I have to say that I disagree with Wikipedia (although I’m not sure what the standard terminology is): From my point of view, the monad construction is just a part of the ADHM construction (another part being the Twistor construction which identifies instantons with certain real algebraic bundles over and makes it possible to use monads at all)
also note that the ADHM construction was reformulated by W. Nahm in a way that does not use any monads at all (at least not explicitly).
I have started Beilinson monad.
Also created monad (disambiguation).
here is the reference to Nahm’s paper:
As David Corfield noticed in another thread, the amount of discussion of monadicity on the Lab had been rather lacking.
As a first-aid means, I have
added a brief paragraph with the basic statements to monad – Properties – Relation to adjunctions
copied the same to adjoint functor – Properties – Relation to monads
cross-linked the two entries monadic adjunction and monadic functor (which didn’t know of each other and which should maybe be merged alltogether).
More deserves to be done here, eventually.
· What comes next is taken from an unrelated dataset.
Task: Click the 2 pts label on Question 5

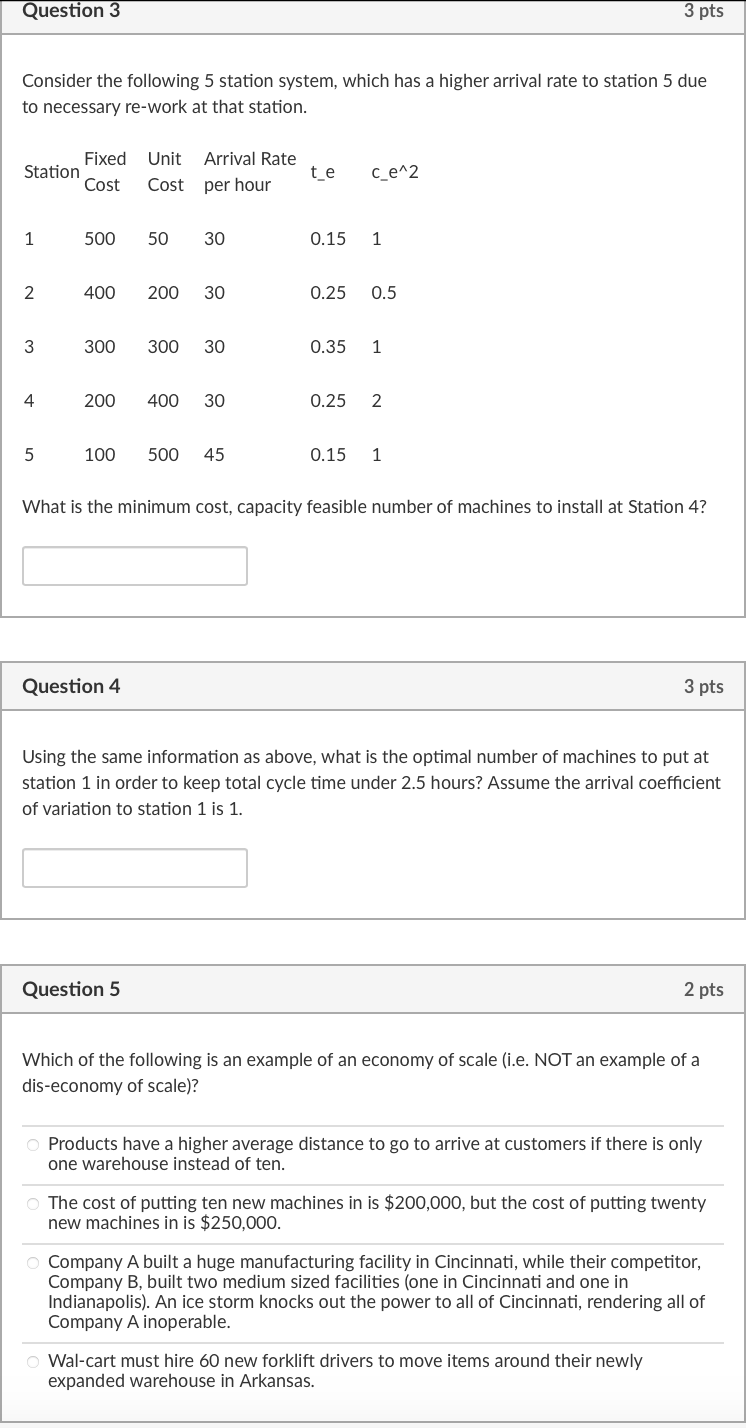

Is there something ’modal’ going on here, an adjunction suspended between two moments - the Eilenberg-Moore adjunction and the Kleisli adjunction?
In Section 1 we read:
the concept of a monad is the horizontal categorification of that of a monoid.
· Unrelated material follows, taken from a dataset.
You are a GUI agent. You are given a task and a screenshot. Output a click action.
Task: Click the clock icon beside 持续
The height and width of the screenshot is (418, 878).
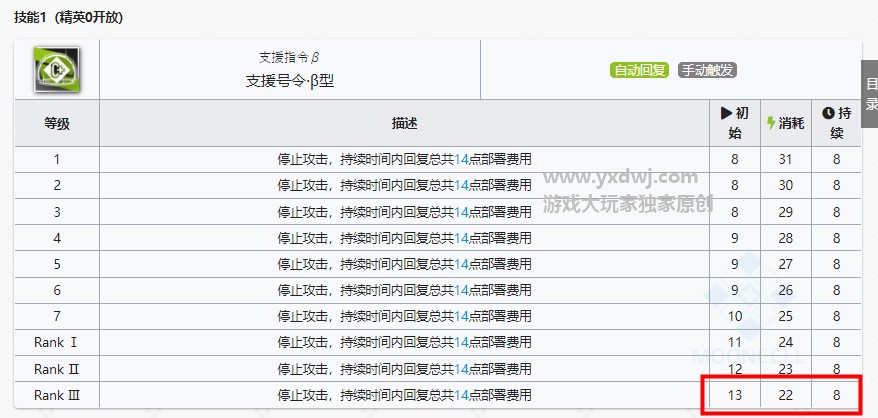828,113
however horizontal categorification suggests that the h.c. of a monoid is a category, so I’m wondering how useful the above remark is.
Well, I think the preceding sentence explains what was meant by that. Also, “categorification” to my mind isn’t quite well-defined (“decategorification” fares better).
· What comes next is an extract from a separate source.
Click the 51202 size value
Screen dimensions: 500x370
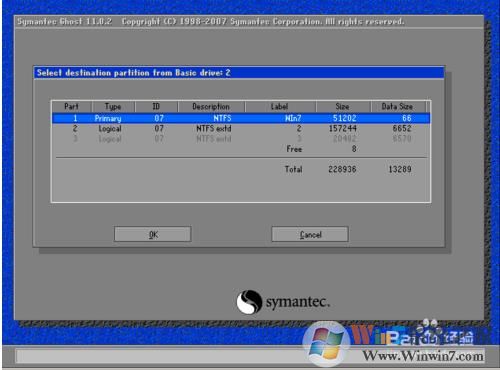click(345, 118)
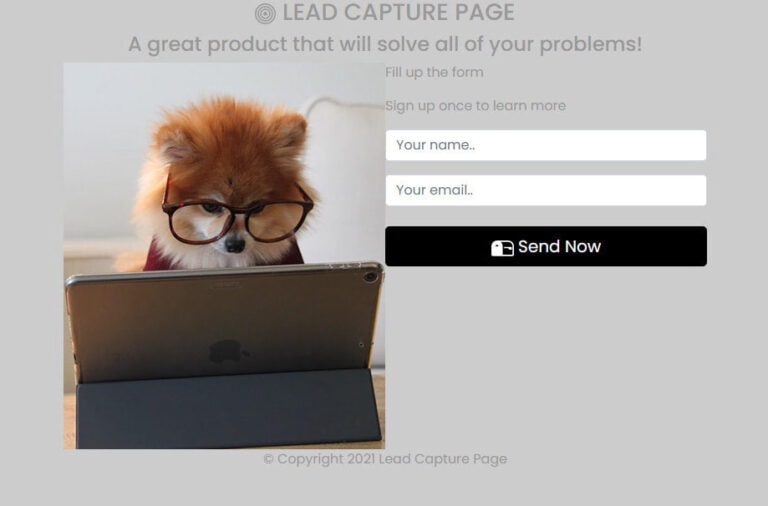Focus the Your name input field

coord(546,145)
Also, categories are a special case of monads. (They are monads in Span.) But perhaps it would be better for the sentence to say “a horizontal categorification” rather than “the horizontal categorification” (and now it does).
Absolutely. If you do have the energy to improve this entry, please do.
Added:
An elementary proof of the equivalence between infinitary Lawvere theories and monads on the category of sets is given in Appendix A of
While statement is (probably) true for Cartesian closed categories, the example of the double-dual monad for vector spaces is not an example of double-dual monads for Cartesian closed categories; indeed, the Vect_k double dual monad makes use of the other monoidal product on Vect_k, namely the tensor product, which is explicitly, and very importantly here, the product which induces the appropriate tensor-hom adjunction to apply.
In any case, (assuming that the Cartesian product adjunction is the internal hom functor) all Cartesian closed categories are automatically closed symmetric monoidal categories (so automatically bi-closed monoidal categories), so the remark falls under this more expansive and contextually accurate case one way or the other.
Lillian Ryan Uhl
The comment #27 is probably referring to the last paragraph in this example.
While looking over it, I have added some more hyperlinking and adjusted some wording in this example.
Thanks for the alert. I’ll forward this to the technical team.
Thanks for highlighting. The reference to Voutas’ article was deleted in revision 93 and actually announced so in comment #26 above, but nobody reacted.
In general, though, if there is anything cite-worthy in a pdf sitting otherwise unpublished somewhere on the web, then we shoould upload it to the nLab server to preempt the almost inevitable link rot.
I have done so now for Voutas’ file (the second pdf link here)
back to #30:
Christian Sattler has kindly deleted the spurious entry “monad+”, along with a slew of similar ghost entries.
So the issue at hand should be solved. But apparently it arises due to a bug deep in the database and may reoccur over time.
The first commutative diagram is a bit confusing I think, since those diagonal arrows are unlabeled. From what I can tell they are identity 2-cells?